Source: James Thomas, Mark Newman, and Sandy Oliver, 'Rapid evidence assessments of research to inform social policy: taking stock and moving forward', Evidence & Policy, Volume 9 Number 1
A new book examined attempts at social policy reform in a range of European countries.
Source: Liesbet Heyse, Sandra Resodihardjo, Tineke Lantink, and Berber Lettinga (eds), Reform in Europe: Breaking the barriers in government, Ashgate Publications
Notes: Chapters included: Francesca Gains, 'Modernizing English Local Government: Voice, loyalty, and exit in the demise of the committee system'
An article identified three levels of transposition outcomes for European Union Directives: conformable, partially conformable, and non-conformable. Preference-related factors, in particular the disagreement of a member state and the Commission regarding a Directive's outcome, played a much more strategic role than had to date been acknowledged. Whereas disagreement by a member state delayed conformable transposition, it speeded up non-conformable transposition. Disagreement by the Commission only prolonged the transposition process. A stronger focus on an effective sanctioning mechanism was warranted for safeguarding compliance with Directives.

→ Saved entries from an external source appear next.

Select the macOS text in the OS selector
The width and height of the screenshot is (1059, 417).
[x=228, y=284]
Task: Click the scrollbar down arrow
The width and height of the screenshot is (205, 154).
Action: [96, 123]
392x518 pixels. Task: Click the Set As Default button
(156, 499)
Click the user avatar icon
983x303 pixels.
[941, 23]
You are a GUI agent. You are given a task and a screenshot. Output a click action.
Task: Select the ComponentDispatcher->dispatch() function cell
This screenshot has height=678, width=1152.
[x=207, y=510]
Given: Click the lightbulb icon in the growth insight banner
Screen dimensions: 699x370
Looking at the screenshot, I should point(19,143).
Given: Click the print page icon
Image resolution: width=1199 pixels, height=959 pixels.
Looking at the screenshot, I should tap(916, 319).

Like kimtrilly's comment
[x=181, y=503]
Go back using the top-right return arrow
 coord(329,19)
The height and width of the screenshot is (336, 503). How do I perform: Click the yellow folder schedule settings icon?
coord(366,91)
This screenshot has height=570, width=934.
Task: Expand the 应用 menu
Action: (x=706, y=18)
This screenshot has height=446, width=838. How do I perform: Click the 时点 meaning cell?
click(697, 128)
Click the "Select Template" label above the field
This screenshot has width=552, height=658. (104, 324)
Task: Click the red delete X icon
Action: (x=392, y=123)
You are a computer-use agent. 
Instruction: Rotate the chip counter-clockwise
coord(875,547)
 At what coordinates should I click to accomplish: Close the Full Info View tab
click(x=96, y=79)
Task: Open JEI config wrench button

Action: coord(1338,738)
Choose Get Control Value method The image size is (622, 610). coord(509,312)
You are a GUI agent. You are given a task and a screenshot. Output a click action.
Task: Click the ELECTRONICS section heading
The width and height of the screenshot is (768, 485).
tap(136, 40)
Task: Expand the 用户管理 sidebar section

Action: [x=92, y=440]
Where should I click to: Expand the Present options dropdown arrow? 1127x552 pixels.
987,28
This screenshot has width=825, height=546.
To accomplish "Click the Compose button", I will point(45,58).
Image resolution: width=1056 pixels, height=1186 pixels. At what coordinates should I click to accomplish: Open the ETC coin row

Source: Thomas Konig and Lars Mader, 'Non-conformable, partial and conformable transposition: a competing risk analysis of the transposition process of directives in the EU15', European Union Politics, Volume 14 Number 1
A report advocated an approach to decision-making in Europe based on shared social responsibilities. It said that it was essential to reformulate existing social choices, ensuring that social, intergenerational, and environmental justice lay at their heart.
Source: Shared Social Responsibility: Putting theory into practice, Council of Europe
A new textbook provided an introduction to the key concepts used in social policy.
Source: Patricia Kennedy, Key Themes in Social Policy, Routledge
An audit report said that 'early action' early deployment of resources by public bodies to prevent problems occurring or getting worse in service provision had the potential to result in better outcomes and greater value for money. But there was little evidence that the coalition government had shifted significant resources to early action projects, or of cross-government co-ordination. Determined leadership was necessary to divert resources away from pressing and highly visible existing needs, in line with public expectations, towards long-term early action programmes, particularly at times of fiscal austerity.
Source: Early Action: Landscape Review, HC 683 (Session 201213), National Audit Office, TSO
A report by a committee of peers said that the new consultation principles introduced by the coalition government in July 2012 carried a risk that the resulting statute would be less robust, because 'rushed' consultation processes made it too difficult for external interests to provide expert critique at the right time. It called on the government to recognize that the principles were failing to provide the consistency and transparency that others looked for in consultation exercises. The government should launch an independent, external review of their new approach to consultation without delay.
Source: The Government's New Approach to Consultation 'Work in Progress', 22nd Report (Session 201213), HL 100, House of Lords Secondary Legislation Scrutiny Select Committee, TSO
A review examined how central government departments made use of 'horizon scanning'. It assessed the capabilities and structures used by the civil service to anticipate risk and identify opportunities over the medium-to-long term. It made recommendations on how best to enable effective, shared strategic analysis across government on the future challenges facing the country. The focus of the review was on the civil service, but it presumed that horizon scanning would often be undertaken in partnership with others in the public and private sectors.